La persistance des bactéries sous une nouvelle lumière

Vie, croissance et mort des bactéries sous l'oeil du microscope. © 2012 LMIC / EPFL

Vie, croissance et mort des bactéries sous l'oeil du microscope. © 2012 LMIC / EPFL

Grâce à la microfluidique, des chercheurs de l’EPFL ont pu observer individuellement le comportement de bactéries proches de celles de la tuberculose lorsqu’elles sont mises en présence d’antibiotiques. Ils réfutent les théories anciennes et proposent cette semaine dans Science une nouvelle explication des raisons de la persistance de certaines d’entre elles.

Il est souvent difficile d’éliminer complètement une infection bactérienne avec un antibiotique. Une partie de la population des parasites parvient en général à survivre – un phénomène dont la connaissance est presque aussi ancienne que la découverte de la pénicilline. Depuis plus d’un demi-siècle, les scientifiques pensaient pouvoir l’expliquer en supposant que les bactéries ayant stoppé leur croissance étaient celles qui persistaient le mieux face aux antibiotiques.

Jusqu’à présent, il n’était en effet pas possible de déterminer la croissance des cellules individuelles avant et après leur exposition à des antibiotiques, ce qui rendait imprécise l’analyse du phénomène. «Grâce à la microfluidique, nous pouvons aujourd’hui observer chaque bactérie individuellement, au lieu de se contenter de dénombrer une population», souligne John McKinney, directeur du Laboratoire de microbiologie et de microsystèmes de l’EPFL (LMIC).

Des survivants très actifs
Ces nouveaux outils ont révélé bien des surprises. «On croyait que les bactéries survivantes composaient une population fixe de cellules qui ne se divisent pas; or nous avons pu voir que certaines d’entre elles continuent à croître et se diviser pendant que d’autres meurent. Ainsi, la population persistante est très dynamique et les cellules qui la composent changent constamment – même si le nombre total reste stable. Comme elles se divisent, les bactéries peuvent subir des mutations et donc développer des résistance en présence de l’antibiotique», précise Neeraj Dhar, chercheur au LMIC.Ce point est d’une importance capitale. « Nous avons pu exclure une explication purement génétique à ce phénomène», poursuit Neeraj Dhar. En d’autres termes, «une population de bactéries génétiquement identiques présente des individus avec des comportements très variés. Certains d’entre eux peuvent ainsi s’adapter à un stress auquel ils n’ont jamais été confrontés, grâce à la sélection des individus qui persistent. C’est toute la théorie de l’adaptation qui pourrait être revue», reprend John McKinney.

Efficacité intermittente
Les chercheurs de l’EPFL se sont intéressés en particulier à un proche parent du bacille de la tuberculose. Leurs observations ont permis de contester formellement l’explication qui voulait que les bactéries persistantes sont celles qui n’étaient pas en train de croître. «Nous avons pu mettre en évidence le rôle d’une enzyme nécessaire au bon fonctionnement de l’antibiotique, et constater que les bacilles produisent cette enzyme de façon pulsatile et aléatoire», détaille Neeraj Dhar. «Nos mesures ont montré que la mort des bactéries était davantage liée à l’expression de cette enzyme qu’à leur facteur de croissance.» Cette recherche fait l’objet d’une publication dans Sciencecette semaine.

## ENSEMBLE D'ENREGISTREMENTS

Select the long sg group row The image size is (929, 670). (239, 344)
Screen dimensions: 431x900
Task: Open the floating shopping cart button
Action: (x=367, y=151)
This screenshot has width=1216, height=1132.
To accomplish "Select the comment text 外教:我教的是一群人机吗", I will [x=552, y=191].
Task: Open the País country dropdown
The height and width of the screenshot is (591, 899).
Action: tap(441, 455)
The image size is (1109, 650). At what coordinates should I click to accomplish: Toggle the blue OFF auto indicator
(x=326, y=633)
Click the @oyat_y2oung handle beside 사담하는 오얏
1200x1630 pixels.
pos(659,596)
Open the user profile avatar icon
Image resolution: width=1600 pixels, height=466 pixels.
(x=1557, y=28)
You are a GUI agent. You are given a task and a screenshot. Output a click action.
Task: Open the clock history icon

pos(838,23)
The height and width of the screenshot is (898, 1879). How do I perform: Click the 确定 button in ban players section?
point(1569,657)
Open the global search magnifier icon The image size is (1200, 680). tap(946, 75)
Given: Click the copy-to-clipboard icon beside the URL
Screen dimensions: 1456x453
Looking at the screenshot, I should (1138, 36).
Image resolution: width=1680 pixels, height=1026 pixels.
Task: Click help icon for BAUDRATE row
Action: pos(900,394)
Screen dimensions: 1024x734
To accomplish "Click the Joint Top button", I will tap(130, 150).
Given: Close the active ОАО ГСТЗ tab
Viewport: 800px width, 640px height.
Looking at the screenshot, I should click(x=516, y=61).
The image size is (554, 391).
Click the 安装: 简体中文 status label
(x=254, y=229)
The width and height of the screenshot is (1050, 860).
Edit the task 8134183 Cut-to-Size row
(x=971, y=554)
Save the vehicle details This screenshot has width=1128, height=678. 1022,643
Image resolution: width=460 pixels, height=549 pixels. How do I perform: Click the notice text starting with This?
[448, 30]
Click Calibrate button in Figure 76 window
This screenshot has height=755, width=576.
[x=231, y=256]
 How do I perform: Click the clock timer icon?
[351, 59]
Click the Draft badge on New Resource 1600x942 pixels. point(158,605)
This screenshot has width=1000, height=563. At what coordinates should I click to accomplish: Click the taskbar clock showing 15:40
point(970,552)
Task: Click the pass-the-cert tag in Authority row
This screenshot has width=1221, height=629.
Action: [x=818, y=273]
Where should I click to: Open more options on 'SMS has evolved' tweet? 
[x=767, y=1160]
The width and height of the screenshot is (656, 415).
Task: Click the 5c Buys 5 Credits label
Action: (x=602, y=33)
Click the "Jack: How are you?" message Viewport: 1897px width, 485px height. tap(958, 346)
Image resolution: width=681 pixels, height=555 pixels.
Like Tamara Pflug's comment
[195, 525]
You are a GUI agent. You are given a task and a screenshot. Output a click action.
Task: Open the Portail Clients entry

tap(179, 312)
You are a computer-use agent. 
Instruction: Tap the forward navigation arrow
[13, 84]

## EXERCICE
Recopiez à l'identique le passage du texte sur la persistance des bactéries qui commence par « Efficacité intermittente » et se termine par « dans Sciencecette semaine. ».

## TÂCHE ACCOMPLIE
Efficacité intermittente
Les chercheurs de l’EPFL se sont intéressés en particulier à un proche parent du bacille de la tuberculose. Leurs observations ont permis de contester formellement l’explication qui voulait que les bactéries persistantes sont celles qui n’étaient pas en train de croître. «Nous avons pu mettre en évidence le rôle d’une enzyme nécessaire au bon fonctionnement de l’antibiotique, et constater que les bacilles produisent cette enzyme de façon pulsatile et aléatoire», détaille Neeraj Dhar. «Nos mesures ont montré que la mort des bactéries était davantage liée à l’expression de cette enzyme qu’à leur facteur de croissance.» Cette recherche fait l’objet d’une publication dans Sciencecette semaine.